DNA Damage and Repair Flashcards
What is deamination and give examples
Primary amino groups of nucleic acid bases can be converted to ketogroups (C->U)
Adenine -> hypoxanthine
Guanine -> xanthine
5-methyl cytosine -> thymine
What is chemical modification
Nucleic acid bases are susceptible to modifications by a wide variety of chemical agents
Common for Adduct formation
Several types of hyper-reactive oxygen (singlet oxygen, peroxide radicals, hydrogen peroxide and hydroxyl radicals) can modify DNA bases
What is a common product of thymine oxidation
Thymine glycol
How can hyper-reactive oxygen species be generated
As byproducts during normal oxidative metabolism Ionising radiation (x-rays, gamma rays)
How do environmental chemicals modify DNA bases
Addition of methyl or alkyl groups
What is photodamage
Ultraviolet light is absorbed by the nucleic acid bases
The resulting influx of energy can induce chemical changes
What are the most frequent photoproducts
Consequences of bond formation between adjacent pyrimidines within one strand.

......

Task item:
Answer these questions from the DNA damage and repair flashcards above.
(a) What does deamination convert 5-methyl cytosine into?
(b) What is a common product of thymine oxidation?
(c) How do environmental chemicals modify DNA bases?

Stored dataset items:

......

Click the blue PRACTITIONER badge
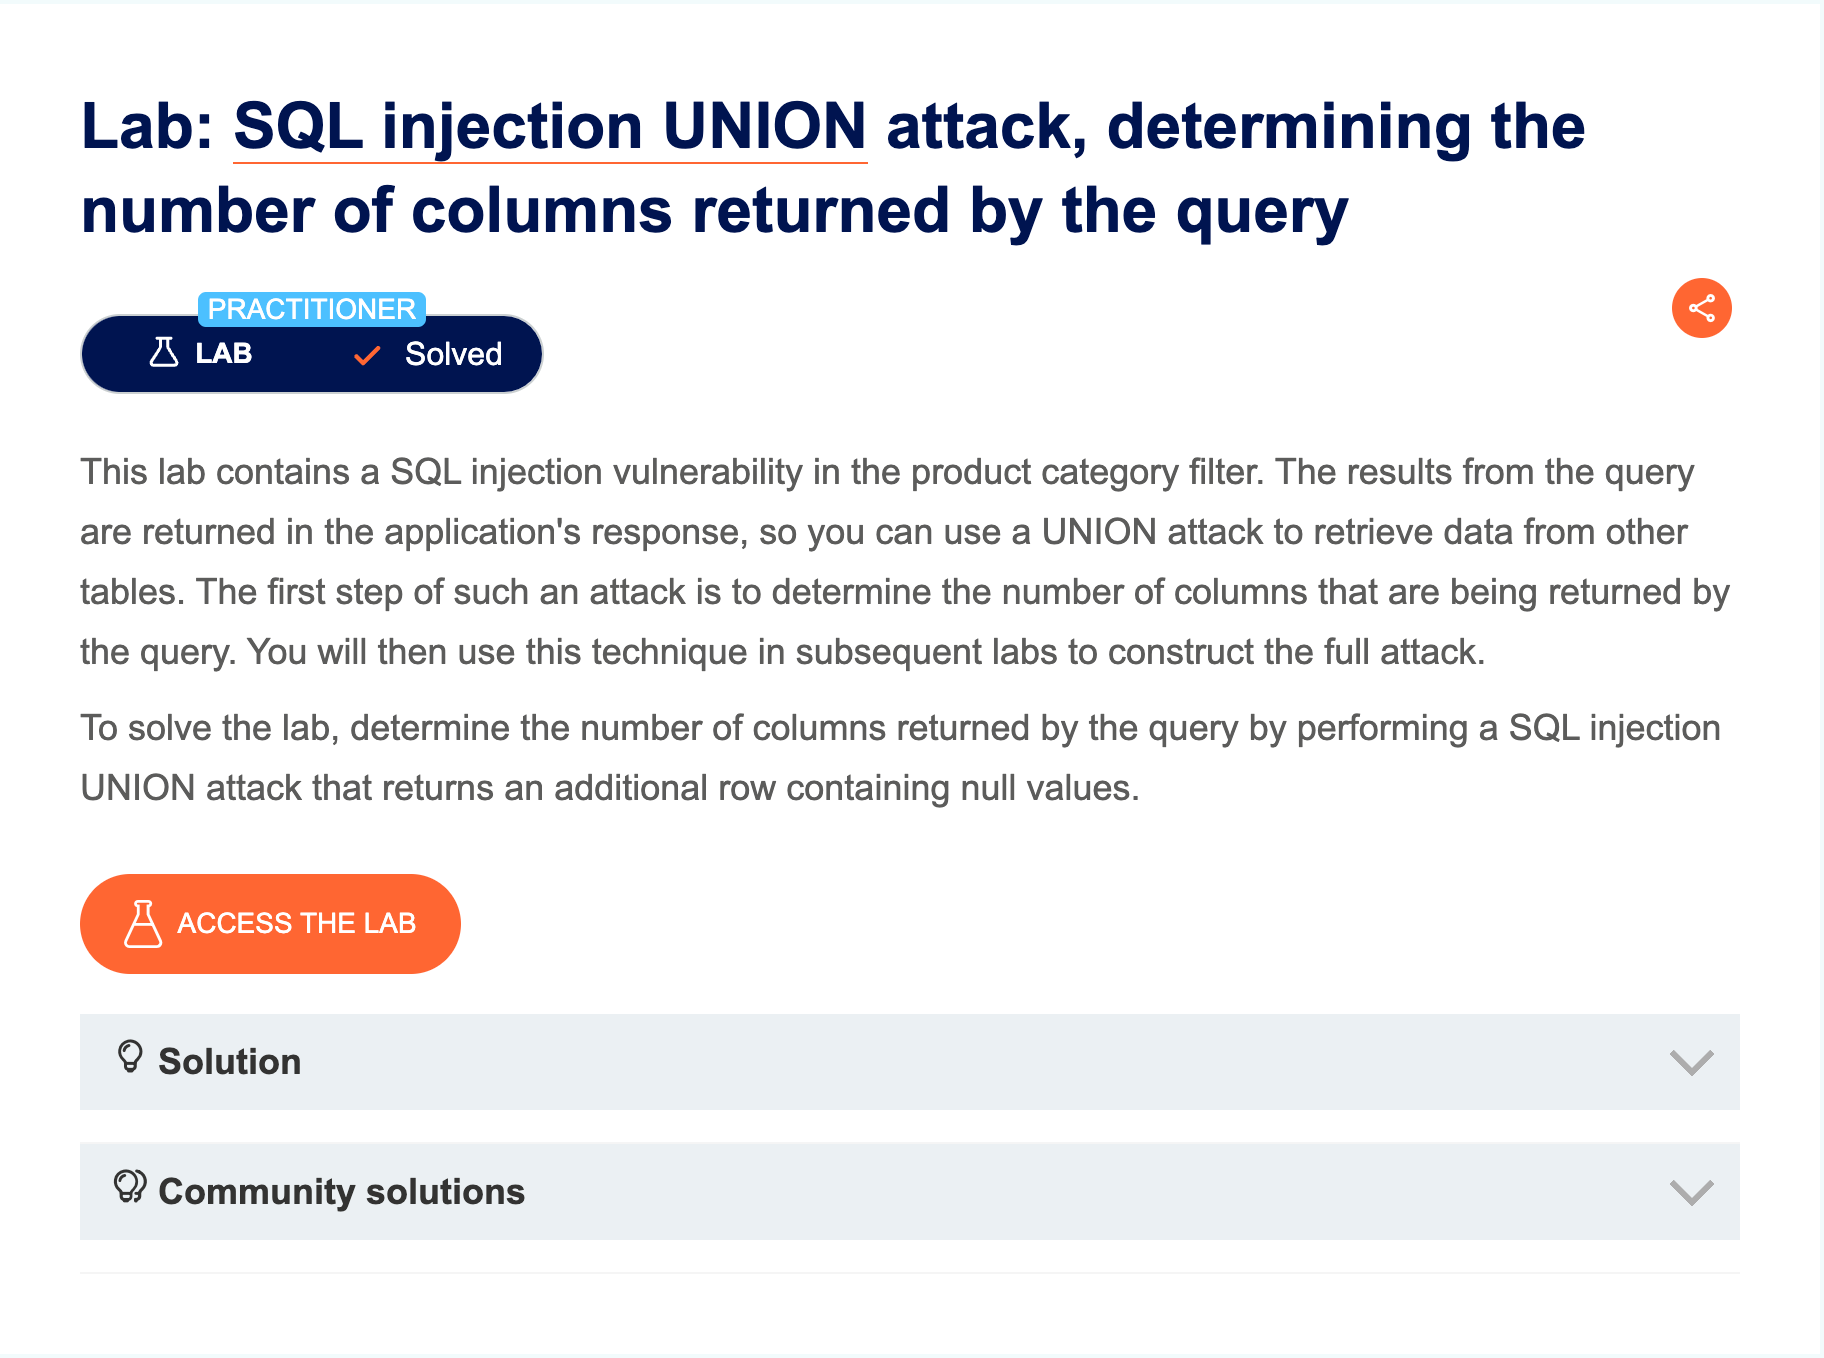 (311, 309)
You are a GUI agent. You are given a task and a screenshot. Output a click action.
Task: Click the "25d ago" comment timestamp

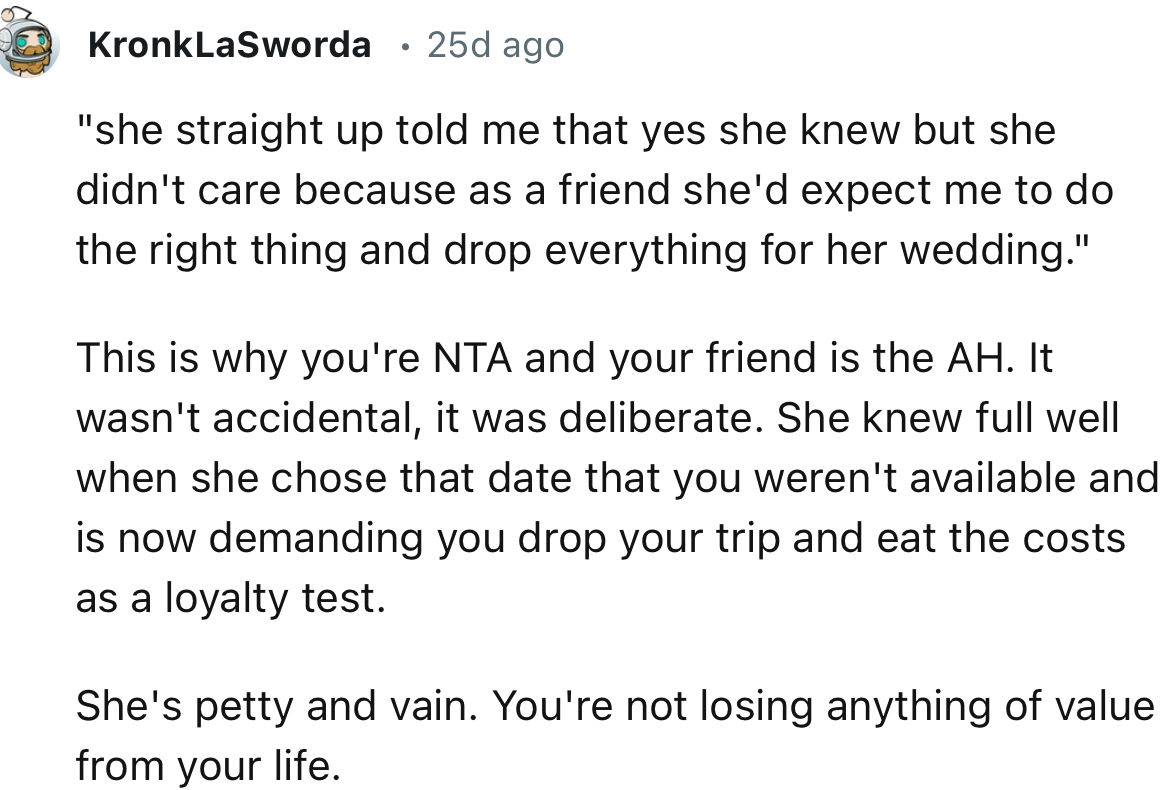[x=495, y=45]
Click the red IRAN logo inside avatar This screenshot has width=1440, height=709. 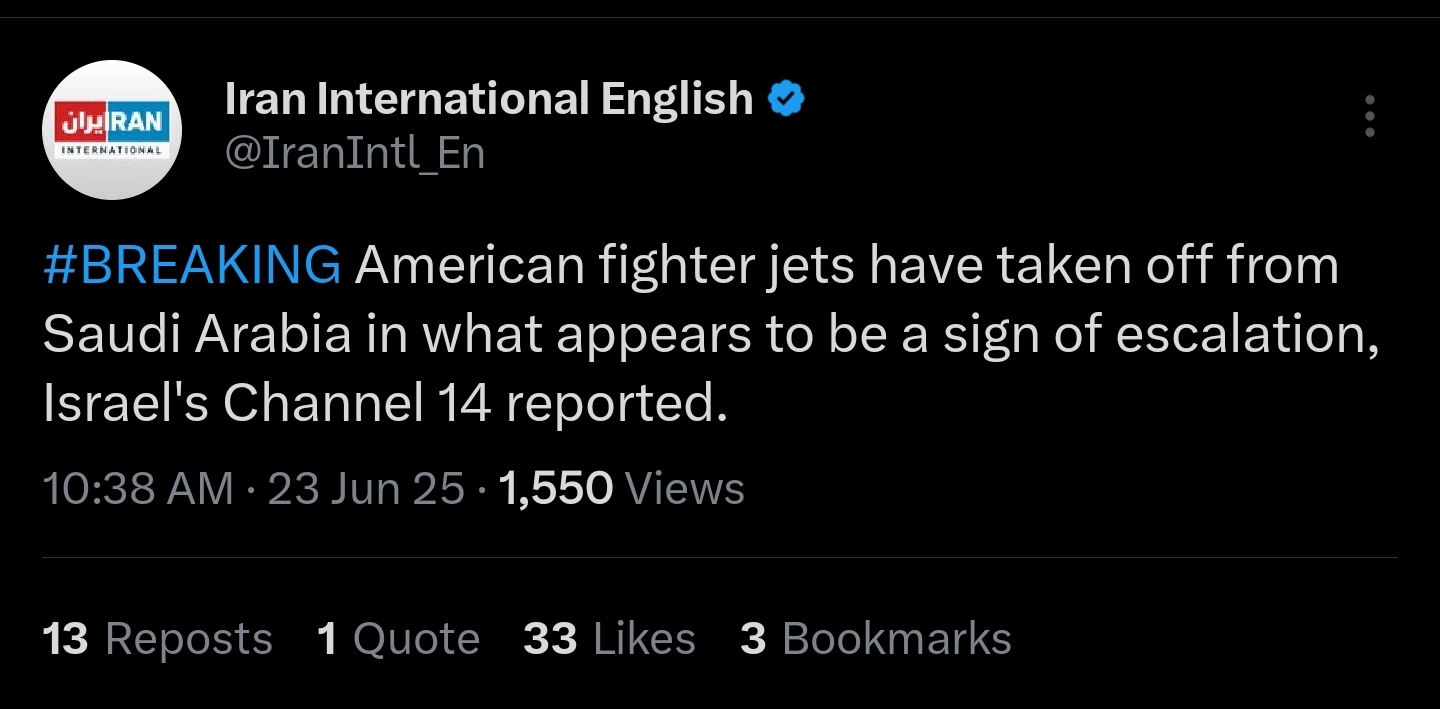(x=112, y=122)
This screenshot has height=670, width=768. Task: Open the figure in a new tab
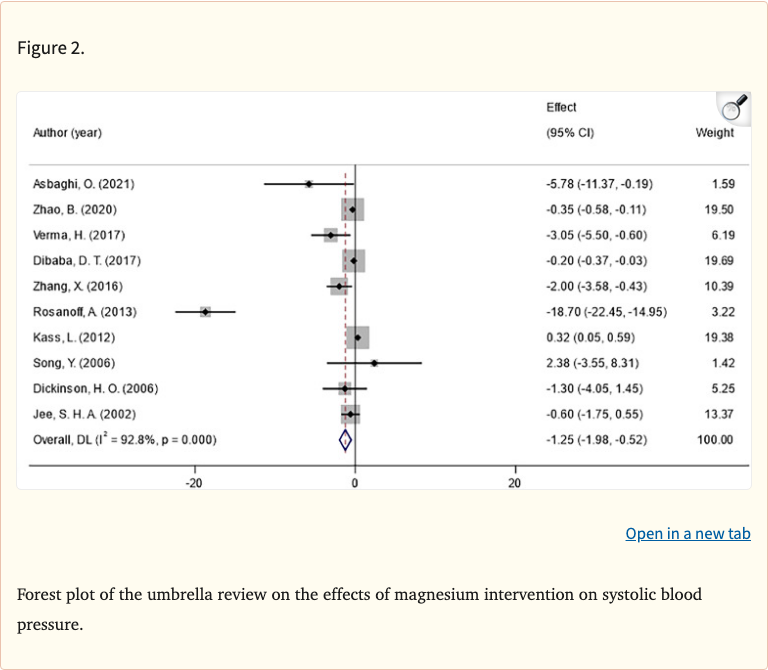(x=687, y=533)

......

Result of the task:
(a) Thymine
(b) Thymine glycol
(c) By adding methyl or alkyl groups